FORTRESS: How AI is Making Robots Safer in Unpredictable Environments

Autonomous robots are increasingly operating in unstructured, open-world environments—from delivery drones navigating urban landscapes to quadruped robots inspecting construction sites. But what happens when these robots encounter scenarios far outside their training data? A new framework called FORTRESS, developed by researchers at Stanford University and NVIDIA, aims to prevent these "out-of-distribution" (OOD) failures by leveraging multi-modal AI reasoning in real time.

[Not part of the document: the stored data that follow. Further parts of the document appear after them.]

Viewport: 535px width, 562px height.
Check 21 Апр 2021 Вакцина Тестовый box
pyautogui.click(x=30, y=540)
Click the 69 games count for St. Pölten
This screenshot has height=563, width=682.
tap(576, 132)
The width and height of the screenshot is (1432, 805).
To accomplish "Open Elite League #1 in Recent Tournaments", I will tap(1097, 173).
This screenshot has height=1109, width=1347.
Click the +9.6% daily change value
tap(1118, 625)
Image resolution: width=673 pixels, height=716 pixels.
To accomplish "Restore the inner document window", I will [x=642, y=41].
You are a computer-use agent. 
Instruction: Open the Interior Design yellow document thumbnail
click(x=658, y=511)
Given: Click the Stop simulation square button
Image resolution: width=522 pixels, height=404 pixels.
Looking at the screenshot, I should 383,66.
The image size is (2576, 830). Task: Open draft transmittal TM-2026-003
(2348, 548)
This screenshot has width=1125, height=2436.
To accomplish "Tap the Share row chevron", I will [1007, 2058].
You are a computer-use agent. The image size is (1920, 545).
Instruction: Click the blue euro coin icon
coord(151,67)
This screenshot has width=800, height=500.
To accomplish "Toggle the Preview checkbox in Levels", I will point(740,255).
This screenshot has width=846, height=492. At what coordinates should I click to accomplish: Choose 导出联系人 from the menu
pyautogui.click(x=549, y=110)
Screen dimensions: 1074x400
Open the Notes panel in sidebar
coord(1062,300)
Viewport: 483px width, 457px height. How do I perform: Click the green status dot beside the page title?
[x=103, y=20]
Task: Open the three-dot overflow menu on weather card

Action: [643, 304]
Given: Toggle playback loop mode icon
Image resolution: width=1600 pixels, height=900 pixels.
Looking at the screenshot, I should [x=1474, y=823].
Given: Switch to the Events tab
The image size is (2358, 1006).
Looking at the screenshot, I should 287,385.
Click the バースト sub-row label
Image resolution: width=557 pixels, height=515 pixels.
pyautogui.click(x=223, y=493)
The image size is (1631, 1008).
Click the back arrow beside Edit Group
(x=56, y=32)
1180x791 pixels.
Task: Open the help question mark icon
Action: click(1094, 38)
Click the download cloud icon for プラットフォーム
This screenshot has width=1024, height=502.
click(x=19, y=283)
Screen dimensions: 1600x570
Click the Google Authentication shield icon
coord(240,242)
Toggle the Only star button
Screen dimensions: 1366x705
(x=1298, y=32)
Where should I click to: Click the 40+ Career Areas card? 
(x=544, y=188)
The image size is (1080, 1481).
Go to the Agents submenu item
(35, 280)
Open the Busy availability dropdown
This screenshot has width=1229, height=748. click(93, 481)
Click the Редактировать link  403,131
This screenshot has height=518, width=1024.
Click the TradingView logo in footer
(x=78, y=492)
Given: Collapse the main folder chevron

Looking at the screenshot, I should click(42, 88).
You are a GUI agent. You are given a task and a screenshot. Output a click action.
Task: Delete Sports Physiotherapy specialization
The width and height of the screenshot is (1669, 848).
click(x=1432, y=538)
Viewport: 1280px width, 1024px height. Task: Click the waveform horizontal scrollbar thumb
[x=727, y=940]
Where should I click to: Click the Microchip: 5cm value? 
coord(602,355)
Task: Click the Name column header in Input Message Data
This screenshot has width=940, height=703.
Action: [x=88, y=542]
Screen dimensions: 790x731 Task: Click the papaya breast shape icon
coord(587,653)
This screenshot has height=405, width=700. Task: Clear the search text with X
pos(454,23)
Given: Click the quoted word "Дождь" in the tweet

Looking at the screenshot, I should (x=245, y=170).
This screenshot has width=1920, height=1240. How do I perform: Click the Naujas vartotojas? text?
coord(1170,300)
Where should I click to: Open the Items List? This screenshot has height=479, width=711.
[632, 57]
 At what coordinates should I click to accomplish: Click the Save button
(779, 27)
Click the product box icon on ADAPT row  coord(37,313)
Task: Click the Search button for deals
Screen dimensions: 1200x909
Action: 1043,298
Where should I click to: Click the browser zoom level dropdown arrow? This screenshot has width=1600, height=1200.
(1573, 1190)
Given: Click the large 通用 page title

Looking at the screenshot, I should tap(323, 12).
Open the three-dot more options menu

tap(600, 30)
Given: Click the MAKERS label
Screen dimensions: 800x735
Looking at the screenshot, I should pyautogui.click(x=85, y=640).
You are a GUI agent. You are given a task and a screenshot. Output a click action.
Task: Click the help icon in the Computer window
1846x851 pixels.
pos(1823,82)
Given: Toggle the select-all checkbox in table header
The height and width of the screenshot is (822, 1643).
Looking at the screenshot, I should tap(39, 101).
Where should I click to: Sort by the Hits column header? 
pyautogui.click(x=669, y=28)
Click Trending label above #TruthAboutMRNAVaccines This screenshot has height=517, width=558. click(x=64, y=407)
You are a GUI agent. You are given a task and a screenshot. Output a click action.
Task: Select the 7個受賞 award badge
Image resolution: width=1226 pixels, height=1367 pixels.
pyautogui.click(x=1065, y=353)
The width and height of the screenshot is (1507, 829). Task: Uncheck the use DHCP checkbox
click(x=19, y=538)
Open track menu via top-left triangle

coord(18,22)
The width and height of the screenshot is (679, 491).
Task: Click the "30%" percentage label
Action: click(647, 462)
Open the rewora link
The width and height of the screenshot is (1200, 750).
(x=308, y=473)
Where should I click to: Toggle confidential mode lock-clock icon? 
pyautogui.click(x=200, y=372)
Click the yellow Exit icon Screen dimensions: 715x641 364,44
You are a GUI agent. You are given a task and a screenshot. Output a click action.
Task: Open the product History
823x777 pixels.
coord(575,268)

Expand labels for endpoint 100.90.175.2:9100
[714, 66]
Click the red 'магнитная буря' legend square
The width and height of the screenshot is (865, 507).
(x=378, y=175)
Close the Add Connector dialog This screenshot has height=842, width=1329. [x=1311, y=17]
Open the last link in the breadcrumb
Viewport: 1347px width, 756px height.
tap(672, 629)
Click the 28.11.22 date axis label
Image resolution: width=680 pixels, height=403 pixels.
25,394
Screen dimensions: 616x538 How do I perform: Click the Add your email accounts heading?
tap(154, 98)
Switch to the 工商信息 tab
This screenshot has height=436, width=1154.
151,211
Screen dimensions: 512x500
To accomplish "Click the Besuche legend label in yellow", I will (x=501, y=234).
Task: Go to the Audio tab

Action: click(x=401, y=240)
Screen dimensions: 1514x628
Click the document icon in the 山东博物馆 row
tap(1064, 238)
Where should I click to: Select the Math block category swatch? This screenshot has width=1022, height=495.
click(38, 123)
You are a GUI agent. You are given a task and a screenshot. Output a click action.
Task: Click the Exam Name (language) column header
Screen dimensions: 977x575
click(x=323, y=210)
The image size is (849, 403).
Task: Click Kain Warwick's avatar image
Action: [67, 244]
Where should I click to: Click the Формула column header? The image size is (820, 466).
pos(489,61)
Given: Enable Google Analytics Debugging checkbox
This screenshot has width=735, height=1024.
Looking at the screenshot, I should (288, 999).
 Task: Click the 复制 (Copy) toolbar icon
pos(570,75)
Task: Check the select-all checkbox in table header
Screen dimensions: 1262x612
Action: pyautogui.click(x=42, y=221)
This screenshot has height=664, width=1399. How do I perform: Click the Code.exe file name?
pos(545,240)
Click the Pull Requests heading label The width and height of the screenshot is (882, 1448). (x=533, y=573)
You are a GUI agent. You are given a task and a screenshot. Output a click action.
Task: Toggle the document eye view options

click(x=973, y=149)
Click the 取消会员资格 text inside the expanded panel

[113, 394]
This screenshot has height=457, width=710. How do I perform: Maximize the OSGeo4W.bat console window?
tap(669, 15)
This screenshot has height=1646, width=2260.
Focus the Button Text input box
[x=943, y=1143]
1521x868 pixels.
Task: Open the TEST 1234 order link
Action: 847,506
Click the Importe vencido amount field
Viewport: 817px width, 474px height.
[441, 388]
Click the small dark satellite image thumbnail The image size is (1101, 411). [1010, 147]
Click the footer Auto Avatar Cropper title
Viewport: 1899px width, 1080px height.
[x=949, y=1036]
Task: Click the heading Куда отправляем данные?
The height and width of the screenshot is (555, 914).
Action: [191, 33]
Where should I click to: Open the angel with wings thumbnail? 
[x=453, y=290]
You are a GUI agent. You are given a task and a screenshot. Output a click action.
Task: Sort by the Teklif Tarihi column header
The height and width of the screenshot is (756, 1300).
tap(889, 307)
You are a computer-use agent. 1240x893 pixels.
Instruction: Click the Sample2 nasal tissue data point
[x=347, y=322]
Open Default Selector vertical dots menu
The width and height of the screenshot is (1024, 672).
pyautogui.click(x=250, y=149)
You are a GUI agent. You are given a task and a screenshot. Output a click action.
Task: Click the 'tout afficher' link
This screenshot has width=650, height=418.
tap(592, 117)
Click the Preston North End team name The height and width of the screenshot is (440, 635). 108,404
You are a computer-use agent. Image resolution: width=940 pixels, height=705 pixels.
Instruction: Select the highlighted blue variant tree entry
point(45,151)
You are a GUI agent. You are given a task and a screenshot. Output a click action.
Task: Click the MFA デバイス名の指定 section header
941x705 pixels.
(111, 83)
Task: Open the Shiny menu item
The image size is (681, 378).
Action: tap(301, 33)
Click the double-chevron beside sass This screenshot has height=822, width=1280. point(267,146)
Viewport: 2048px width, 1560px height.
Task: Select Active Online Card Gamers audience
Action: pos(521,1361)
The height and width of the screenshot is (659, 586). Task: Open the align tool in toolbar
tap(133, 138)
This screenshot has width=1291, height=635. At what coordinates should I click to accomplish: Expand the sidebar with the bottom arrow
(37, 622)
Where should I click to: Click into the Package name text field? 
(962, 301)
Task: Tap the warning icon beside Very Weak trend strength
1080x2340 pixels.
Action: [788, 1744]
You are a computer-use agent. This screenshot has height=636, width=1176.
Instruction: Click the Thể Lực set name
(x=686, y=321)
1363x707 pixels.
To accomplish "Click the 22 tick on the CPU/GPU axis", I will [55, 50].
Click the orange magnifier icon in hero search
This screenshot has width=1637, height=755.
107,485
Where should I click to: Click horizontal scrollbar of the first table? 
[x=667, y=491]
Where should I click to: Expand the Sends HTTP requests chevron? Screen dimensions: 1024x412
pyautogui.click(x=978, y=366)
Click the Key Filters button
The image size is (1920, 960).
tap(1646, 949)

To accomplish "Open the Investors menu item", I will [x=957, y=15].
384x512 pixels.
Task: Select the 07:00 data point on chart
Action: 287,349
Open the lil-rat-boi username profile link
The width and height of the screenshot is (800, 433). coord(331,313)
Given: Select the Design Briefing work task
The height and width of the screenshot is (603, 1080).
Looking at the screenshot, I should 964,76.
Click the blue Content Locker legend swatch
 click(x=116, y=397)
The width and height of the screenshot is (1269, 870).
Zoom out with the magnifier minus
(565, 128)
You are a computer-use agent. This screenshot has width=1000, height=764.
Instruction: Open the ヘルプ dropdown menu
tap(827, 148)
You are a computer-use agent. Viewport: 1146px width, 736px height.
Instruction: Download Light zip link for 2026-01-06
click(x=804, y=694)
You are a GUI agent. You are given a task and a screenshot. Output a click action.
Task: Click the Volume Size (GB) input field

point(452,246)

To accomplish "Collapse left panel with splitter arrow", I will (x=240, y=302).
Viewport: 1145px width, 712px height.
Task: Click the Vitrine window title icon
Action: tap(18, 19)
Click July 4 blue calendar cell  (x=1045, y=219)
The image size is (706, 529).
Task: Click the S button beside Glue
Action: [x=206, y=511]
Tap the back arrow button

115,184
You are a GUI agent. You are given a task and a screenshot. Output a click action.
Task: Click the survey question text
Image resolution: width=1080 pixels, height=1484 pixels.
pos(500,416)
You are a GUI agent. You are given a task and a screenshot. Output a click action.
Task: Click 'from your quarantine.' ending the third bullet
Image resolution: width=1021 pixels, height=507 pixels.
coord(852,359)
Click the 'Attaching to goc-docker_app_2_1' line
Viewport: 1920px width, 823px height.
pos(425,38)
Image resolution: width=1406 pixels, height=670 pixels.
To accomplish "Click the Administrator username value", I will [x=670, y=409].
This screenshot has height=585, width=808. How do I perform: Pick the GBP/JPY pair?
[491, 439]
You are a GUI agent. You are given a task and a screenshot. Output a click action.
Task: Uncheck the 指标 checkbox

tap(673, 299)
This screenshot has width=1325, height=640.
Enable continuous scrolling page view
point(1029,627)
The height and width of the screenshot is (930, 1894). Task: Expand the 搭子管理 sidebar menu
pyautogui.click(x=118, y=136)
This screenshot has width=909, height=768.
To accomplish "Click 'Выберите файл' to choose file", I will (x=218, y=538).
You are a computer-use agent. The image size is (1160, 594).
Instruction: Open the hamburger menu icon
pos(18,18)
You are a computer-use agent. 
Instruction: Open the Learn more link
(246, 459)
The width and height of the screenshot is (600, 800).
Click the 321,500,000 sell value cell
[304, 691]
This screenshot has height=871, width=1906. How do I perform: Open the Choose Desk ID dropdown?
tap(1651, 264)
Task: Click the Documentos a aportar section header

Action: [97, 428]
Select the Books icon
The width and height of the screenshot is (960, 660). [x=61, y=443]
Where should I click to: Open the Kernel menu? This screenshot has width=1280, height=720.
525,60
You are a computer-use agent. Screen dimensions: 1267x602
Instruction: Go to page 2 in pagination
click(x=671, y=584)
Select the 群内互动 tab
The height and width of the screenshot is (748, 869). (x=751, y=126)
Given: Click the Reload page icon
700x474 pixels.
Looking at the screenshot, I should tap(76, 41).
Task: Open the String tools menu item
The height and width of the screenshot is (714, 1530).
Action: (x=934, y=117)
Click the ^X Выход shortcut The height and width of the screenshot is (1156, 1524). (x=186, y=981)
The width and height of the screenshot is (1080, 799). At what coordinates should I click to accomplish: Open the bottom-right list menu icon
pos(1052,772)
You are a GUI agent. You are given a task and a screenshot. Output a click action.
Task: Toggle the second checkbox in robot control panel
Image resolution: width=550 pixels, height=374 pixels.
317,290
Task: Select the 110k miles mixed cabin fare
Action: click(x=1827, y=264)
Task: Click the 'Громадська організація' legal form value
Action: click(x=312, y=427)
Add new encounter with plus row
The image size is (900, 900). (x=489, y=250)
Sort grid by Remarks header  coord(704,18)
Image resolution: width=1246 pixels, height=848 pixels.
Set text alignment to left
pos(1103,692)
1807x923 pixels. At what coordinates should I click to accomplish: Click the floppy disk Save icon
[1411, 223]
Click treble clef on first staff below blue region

The Challenge of Open-World Robotics

Traditional robotic systems excel in controlled environments but struggle when faced with novel, unpredictable scenarios. A drone trained to avoid stationary obstacles might falter when confronted with a burning building or a crowded rooftop party. Similarly, an ANYmal robot navigating a construction site might misinterpret a worker on a ladder as two separate, harmless objects rather than a potential hazard.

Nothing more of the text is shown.